Having settled in a city renowned for murals, he hoped to put a hero's face on his modern, three-story house at 16th and Fitzwater Streets. His pantheon of finalists included Mohandas K. Gandhi, the Dalai Lama, and Nelson Mandela.
Then Krishnan spent two years in Cape Town, South Africa, as a business consultant.
On Monday, as world leaders were gathering in South Africa for Mandela's memorial service, Krishnan was at his house in South Philadelphia describing his decision to emblazon its west wall with a 16- by 20-foot mural of Mandela.
"The thing that took me totally by surprise was the spontaneity and happiness of the people," said Krishnan, 40, who attributed the traits to the uplifting power of Mandela's leadership.
"What Mandela instilled in the youth was the confidence that they can achieve: 'Believe in yourself. Don't worry about color.'
"They may have disagreements on other things. But when it came to Mandela," there was universal appreciation, Krishnan said.
So he consulted with the Mural Arts Program and decided the fastest route to a completed mural for his home would be a private commission.
Since Thursday, when word of Mandela's death at age 95 flashed across the world, the mural on Krishnan's wall has become an informal shrine. Some mourners have placed votive candles at its base.
An art buff with a passion for black-and-white photography, Krishnan said he was on the Internet using the search term "monochromatic" when the work of Ben Slow, a London painter with a streaky style called drip technique, caught his eye.

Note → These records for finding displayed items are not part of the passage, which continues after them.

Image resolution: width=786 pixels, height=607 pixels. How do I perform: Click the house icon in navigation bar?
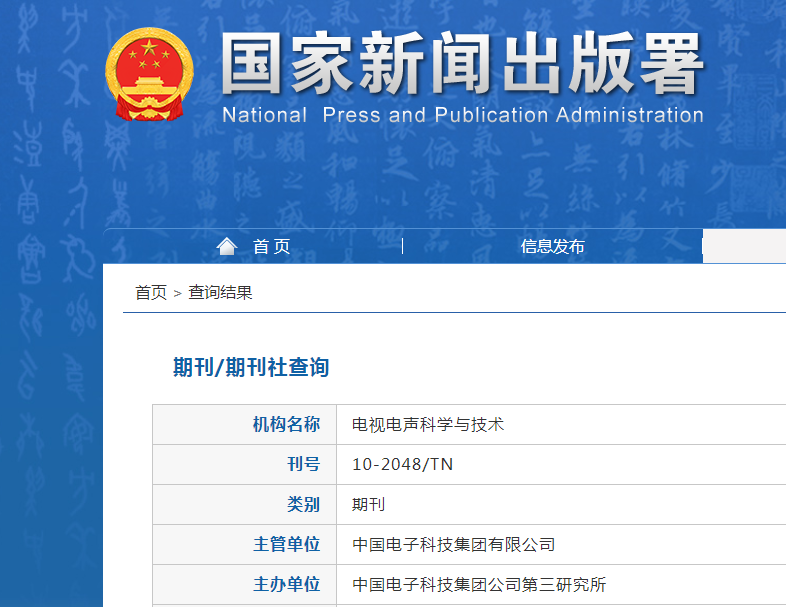[x=227, y=246]
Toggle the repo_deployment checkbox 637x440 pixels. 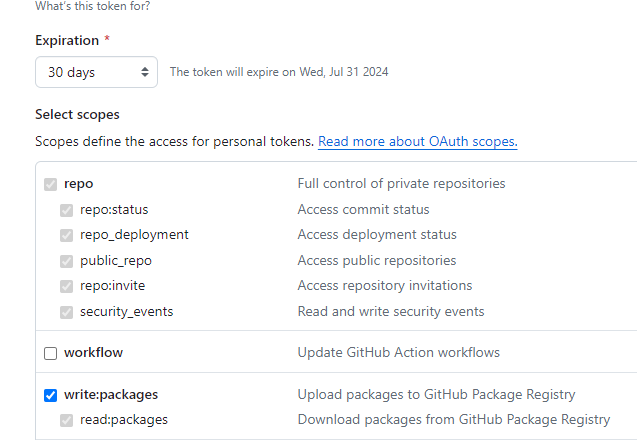tap(67, 235)
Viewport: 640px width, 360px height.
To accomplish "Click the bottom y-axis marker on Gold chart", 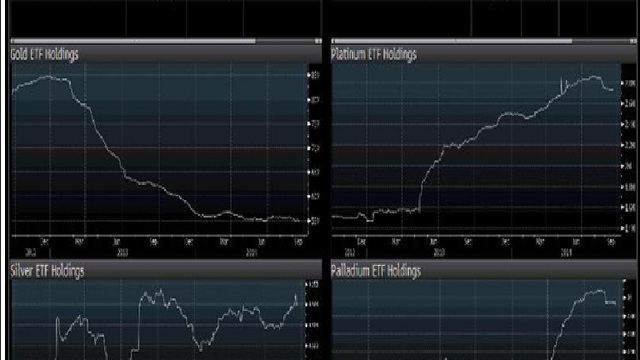I will (314, 221).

Slow, whose work includes a mural displayed at the Royal Albert Hall in London, does large-scale installations. Krishnan reached out to him. Without meeting in person, they refined the idea for the Mandela mural, based on a photograph and a projected budget of $5,000 to $10,000. Krishnan flew the artist in to do the work.
The mural, in dominant shades of red and black, is not a smiling Mandela, but "shows him deep in thought. With lines on his forehead," Krishnan said. "Showing the weight of his responsibility."
Using acrylic and oil-based media, Slow set up a workshop in Krishnan's South Philadelphia basement and painted onto aluminum panels of a type recommended by the Mural Arts Program. The program, Krishnan said, helped in many ways, including a referral to the company that supplied a cherry-picker to make it easier to install the panels.
Slow completed the work in 10 days, then spent three more installing it and adding brushstrokes to bring it to life.
"I've been informed that people have been gathering at the mural, which I think is amazing. But I can't say I ever thought about that when I was creating it," Slow said in an e-mail.
"I think it's important that such characters are remembered for what they did, as they gave up so much," the artist wrote. "I'm happy with the way it came out. Up to that point, the majority of my work had been in black and white. This was the first piece I painted on such a scale in color."
With one exception - a neighbor who thought she should have been consulted before the installation - Krishnan said the mural has been well-received.
Cindy Miller, 60, a dog walker in the neighborhood, said Monday that she passes the Mandela mural five days a week.
"I like it very much," she said, because he isn't, in her word, "Hallmarked" - reduced to a smiling stereotype.
"It doesn't whitewash him as a sweet old man," she said.
Inquirer staff writer Julie Zauzmer contributed to this article.